Records for this exercise:
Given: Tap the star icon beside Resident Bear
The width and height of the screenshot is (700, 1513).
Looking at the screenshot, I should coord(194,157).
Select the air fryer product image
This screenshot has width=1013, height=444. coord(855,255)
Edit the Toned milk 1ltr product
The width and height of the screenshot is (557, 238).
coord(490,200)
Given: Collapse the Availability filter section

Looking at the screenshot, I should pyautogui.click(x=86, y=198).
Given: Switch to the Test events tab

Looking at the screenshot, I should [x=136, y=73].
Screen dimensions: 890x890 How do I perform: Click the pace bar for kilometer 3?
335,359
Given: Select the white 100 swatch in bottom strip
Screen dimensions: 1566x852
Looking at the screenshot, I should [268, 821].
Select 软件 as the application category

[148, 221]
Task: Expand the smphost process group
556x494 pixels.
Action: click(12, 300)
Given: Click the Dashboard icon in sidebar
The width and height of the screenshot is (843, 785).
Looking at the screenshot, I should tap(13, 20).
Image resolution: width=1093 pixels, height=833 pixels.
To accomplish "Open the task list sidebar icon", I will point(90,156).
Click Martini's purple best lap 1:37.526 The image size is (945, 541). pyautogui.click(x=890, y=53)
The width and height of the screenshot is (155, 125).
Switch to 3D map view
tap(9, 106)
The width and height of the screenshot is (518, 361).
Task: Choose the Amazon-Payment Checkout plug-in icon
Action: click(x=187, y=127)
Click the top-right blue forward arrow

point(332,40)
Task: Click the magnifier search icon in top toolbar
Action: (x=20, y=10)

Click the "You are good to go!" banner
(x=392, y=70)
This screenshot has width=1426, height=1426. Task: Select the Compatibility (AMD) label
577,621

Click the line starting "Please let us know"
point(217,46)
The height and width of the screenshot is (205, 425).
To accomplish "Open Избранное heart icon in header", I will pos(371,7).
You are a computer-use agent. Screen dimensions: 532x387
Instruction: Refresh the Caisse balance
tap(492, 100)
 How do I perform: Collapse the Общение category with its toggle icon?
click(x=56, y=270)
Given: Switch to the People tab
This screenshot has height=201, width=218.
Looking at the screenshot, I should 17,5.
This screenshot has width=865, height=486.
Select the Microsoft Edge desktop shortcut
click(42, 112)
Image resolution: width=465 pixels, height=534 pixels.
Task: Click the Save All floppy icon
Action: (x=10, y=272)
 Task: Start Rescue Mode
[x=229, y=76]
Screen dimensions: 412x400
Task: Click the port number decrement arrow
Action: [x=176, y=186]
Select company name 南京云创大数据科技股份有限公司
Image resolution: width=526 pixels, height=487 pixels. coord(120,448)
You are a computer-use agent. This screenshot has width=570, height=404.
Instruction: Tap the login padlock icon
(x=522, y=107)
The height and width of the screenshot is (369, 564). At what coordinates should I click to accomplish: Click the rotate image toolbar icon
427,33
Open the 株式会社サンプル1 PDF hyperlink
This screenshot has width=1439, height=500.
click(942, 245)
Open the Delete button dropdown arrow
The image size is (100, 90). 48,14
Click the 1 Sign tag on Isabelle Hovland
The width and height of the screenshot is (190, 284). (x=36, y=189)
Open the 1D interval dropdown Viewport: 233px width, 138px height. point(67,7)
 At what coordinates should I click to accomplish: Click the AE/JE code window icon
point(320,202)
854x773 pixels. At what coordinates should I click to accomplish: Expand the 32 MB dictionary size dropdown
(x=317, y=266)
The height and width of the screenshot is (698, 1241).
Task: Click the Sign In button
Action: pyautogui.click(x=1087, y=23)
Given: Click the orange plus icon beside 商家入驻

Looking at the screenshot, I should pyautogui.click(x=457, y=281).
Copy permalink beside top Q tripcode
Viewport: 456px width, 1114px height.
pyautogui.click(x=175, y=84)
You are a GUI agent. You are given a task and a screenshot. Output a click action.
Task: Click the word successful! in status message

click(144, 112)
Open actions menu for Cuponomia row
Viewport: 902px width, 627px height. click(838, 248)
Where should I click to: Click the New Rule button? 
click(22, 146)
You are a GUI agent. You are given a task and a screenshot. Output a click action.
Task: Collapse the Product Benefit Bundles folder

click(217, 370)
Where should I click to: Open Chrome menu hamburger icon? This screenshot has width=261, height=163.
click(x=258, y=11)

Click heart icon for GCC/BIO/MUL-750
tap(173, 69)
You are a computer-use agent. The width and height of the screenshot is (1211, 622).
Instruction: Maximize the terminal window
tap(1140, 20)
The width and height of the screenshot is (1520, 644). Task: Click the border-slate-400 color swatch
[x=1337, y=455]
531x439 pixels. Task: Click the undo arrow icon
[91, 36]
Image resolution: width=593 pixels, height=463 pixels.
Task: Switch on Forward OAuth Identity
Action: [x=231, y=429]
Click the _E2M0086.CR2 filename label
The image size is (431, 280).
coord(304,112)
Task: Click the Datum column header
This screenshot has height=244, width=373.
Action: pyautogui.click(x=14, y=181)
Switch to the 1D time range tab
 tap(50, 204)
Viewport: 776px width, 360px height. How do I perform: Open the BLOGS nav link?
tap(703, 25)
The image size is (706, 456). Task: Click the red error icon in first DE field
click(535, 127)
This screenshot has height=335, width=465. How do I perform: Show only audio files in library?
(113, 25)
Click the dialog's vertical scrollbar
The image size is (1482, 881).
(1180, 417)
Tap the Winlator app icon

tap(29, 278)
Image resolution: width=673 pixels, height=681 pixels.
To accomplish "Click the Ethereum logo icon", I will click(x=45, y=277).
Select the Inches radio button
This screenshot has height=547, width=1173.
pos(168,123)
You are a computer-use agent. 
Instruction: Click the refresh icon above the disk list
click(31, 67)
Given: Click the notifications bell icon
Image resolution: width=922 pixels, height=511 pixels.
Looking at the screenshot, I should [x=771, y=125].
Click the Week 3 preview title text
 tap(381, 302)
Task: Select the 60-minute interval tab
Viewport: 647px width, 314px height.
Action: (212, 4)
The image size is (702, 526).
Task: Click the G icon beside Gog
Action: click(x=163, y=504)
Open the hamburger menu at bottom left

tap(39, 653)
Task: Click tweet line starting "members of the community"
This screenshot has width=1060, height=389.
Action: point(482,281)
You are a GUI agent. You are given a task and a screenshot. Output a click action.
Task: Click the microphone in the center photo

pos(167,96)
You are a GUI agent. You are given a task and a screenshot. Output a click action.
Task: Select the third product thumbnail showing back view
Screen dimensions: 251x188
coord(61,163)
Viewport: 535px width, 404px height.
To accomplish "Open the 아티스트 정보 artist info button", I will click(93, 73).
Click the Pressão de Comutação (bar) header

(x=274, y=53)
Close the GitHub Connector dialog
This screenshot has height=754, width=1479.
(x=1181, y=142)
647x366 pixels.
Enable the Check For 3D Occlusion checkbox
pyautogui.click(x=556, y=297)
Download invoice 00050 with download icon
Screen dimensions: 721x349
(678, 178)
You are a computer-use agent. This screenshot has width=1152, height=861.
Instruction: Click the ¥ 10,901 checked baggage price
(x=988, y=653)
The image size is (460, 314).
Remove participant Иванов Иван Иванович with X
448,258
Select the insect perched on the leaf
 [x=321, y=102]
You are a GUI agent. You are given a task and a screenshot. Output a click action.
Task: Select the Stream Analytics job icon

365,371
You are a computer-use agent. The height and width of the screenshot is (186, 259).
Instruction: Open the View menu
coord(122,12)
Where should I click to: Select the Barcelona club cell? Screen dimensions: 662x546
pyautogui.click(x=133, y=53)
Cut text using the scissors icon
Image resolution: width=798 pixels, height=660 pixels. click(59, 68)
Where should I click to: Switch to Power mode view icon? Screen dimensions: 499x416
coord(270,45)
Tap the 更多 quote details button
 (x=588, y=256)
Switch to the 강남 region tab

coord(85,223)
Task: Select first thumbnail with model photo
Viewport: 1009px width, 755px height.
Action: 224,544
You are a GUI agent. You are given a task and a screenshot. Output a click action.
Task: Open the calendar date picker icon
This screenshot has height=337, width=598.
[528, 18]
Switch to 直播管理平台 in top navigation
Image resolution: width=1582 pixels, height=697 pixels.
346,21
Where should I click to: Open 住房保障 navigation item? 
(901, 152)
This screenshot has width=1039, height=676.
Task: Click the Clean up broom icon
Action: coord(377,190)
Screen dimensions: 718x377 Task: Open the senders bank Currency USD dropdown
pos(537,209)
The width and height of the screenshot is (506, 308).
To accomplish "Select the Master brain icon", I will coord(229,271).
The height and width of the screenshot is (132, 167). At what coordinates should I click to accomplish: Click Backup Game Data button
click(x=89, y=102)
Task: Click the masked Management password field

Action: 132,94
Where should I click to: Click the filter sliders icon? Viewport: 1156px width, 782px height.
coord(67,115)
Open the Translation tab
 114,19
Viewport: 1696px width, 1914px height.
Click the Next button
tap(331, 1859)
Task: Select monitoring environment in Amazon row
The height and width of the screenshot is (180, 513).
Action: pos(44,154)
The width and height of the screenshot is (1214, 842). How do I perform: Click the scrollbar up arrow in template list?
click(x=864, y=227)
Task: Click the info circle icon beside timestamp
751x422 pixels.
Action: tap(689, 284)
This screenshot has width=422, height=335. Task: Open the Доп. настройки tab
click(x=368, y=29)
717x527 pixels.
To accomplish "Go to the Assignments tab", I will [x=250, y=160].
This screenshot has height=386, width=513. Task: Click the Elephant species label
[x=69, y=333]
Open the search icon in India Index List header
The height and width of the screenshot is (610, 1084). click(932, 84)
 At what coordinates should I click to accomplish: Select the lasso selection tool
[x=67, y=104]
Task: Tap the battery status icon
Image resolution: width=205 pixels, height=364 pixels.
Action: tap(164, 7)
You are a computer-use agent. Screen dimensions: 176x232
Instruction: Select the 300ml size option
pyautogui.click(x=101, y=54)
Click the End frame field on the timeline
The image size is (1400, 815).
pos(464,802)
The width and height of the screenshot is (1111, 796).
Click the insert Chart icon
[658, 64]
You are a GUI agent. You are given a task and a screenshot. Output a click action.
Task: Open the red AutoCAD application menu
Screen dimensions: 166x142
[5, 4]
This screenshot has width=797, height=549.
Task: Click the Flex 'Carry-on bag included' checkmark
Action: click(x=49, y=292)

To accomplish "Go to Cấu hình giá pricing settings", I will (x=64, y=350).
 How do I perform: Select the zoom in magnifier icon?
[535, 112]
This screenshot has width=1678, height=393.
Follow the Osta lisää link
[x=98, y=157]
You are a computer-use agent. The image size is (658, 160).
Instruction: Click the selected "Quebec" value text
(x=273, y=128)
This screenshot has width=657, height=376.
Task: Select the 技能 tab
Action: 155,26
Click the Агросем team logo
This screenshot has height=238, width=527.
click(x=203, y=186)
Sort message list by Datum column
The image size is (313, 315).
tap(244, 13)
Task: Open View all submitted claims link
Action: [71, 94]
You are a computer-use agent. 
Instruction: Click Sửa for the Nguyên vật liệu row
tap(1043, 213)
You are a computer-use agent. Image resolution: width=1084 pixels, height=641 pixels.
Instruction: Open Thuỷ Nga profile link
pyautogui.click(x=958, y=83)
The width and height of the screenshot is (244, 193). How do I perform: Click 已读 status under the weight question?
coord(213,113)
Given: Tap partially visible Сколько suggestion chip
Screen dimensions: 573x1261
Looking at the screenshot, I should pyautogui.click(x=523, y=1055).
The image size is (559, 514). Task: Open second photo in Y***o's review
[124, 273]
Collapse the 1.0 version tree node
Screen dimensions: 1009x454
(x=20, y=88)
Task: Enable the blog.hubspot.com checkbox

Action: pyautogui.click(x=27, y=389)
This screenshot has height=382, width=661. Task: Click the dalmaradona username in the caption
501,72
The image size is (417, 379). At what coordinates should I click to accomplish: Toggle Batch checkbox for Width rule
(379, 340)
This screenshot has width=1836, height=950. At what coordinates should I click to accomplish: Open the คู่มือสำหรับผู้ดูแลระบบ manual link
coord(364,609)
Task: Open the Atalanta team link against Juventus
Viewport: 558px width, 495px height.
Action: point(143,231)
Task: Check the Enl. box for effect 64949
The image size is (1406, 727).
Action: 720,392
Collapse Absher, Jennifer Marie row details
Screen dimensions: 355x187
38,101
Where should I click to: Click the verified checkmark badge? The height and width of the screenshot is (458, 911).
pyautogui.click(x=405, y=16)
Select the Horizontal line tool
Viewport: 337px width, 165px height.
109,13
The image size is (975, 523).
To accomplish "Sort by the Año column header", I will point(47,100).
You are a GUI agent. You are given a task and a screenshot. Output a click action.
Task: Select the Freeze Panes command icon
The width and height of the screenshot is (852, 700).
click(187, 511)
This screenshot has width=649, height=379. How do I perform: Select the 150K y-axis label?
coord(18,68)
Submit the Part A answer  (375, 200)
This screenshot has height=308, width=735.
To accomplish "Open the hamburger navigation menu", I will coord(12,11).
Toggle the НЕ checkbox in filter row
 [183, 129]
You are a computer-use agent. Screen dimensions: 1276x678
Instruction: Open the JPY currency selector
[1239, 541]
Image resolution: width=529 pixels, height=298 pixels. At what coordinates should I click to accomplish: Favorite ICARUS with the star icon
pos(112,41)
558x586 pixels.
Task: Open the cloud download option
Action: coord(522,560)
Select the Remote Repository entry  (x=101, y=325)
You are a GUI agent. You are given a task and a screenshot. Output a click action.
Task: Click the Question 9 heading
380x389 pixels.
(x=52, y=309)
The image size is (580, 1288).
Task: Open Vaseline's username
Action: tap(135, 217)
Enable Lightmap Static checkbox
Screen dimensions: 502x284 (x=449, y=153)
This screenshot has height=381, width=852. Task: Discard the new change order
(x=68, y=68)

Task description:
Transcribe exactly, and only, the lines from the opening line of the records through the line containing "You are a computer-use agent. Screen dimensions: 532x387".

Answer below:
Given: Tap the star icon beside Resident Bear
The width and height of the screenshot is (700, 1513).
Looking at the screenshot, I should coord(194,157).
Select the air fryer product image
This screenshot has width=1013, height=444. coord(855,255)
Edit the Toned milk 1ltr product
The width and height of the screenshot is (557, 238).
coord(490,200)
Given: Collapse the Availability filter section

Looking at the screenshot, I should pyautogui.click(x=86, y=198).
Given: Switch to the Test events tab

Looking at the screenshot, I should [x=136, y=73].
Screen dimensions: 890x890 How do I perform: Click the pace bar for kilometer 3?
335,359
Given: Select the white 100 swatch in bottom strip
Screen dimensions: 1566x852
Looking at the screenshot, I should [268, 821].
Select 软件 as the application category

[148, 221]
Task: Expand the smphost process group
556x494 pixels.
Action: click(12, 300)
Given: Click the Dashboard icon in sidebar
The width and height of the screenshot is (843, 785).
Looking at the screenshot, I should tap(13, 20).
Image resolution: width=1093 pixels, height=833 pixels.
To accomplish "Open the task list sidebar icon", I will point(90,156).
Click Martini's purple best lap 1:37.526 The image size is (945, 541). pyautogui.click(x=890, y=53)
The width and height of the screenshot is (155, 125).
Switch to 3D map view
tap(9, 106)
The width and height of the screenshot is (518, 361).
Task: Choose the Amazon-Payment Checkout plug-in icon
Action: click(x=187, y=127)
Click the top-right blue forward arrow

point(332,40)
Task: Click the magnifier search icon in top toolbar
Action: (x=20, y=10)

Click the "You are good to go!" banner
(x=392, y=70)
This screenshot has width=1426, height=1426. Task: Select the Compatibility (AMD) label
577,621

Click the line starting "Please let us know"
point(217,46)
The height and width of the screenshot is (205, 425).
To accomplish "Open Избранное heart icon in header", I will pos(371,7).
You are a computer-use agent. Screen dimensions: 532x387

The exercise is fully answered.